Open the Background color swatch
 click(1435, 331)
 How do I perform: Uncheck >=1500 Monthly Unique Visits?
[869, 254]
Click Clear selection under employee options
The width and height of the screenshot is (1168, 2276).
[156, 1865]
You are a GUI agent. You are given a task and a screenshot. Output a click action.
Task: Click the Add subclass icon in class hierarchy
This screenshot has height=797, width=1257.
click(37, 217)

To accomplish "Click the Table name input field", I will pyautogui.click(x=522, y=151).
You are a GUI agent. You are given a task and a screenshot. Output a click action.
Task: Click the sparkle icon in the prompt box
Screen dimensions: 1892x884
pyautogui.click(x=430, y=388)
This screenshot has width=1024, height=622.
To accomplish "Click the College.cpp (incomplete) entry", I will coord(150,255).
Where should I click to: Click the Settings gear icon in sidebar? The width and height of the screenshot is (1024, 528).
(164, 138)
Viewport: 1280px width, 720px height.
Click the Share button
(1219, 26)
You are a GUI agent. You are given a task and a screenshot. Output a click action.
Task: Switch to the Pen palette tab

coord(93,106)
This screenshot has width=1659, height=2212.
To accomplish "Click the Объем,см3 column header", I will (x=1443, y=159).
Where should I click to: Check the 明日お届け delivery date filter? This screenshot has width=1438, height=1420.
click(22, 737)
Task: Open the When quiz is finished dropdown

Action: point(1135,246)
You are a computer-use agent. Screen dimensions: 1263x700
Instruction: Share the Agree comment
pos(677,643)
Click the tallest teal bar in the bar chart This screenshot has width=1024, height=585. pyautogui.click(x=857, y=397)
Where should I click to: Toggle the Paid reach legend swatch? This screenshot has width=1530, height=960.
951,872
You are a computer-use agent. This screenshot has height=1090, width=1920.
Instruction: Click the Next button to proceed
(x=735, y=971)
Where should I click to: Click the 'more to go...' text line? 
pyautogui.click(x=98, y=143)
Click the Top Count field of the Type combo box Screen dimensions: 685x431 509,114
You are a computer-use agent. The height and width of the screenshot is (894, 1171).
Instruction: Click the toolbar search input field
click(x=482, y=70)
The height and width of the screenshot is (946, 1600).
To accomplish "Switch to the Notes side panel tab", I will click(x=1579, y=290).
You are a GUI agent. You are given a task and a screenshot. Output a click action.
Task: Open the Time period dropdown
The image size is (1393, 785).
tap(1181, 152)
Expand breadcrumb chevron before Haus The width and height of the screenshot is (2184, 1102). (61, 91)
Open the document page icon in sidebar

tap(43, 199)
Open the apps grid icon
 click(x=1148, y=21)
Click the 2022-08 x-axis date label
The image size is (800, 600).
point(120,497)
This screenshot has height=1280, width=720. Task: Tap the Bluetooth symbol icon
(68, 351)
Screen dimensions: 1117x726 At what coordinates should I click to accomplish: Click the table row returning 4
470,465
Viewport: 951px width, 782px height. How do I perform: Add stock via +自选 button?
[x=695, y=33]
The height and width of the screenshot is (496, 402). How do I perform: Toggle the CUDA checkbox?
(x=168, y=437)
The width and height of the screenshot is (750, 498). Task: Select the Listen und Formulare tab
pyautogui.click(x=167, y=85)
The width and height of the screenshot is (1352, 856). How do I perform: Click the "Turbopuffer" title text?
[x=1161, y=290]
+---+
# [Given exercise]
List every line of the entries above that contains the word "dropdown". Case counts.

# [Output]
Task: Open the When quiz is finished dropdown
Task: Open the Time period dropdown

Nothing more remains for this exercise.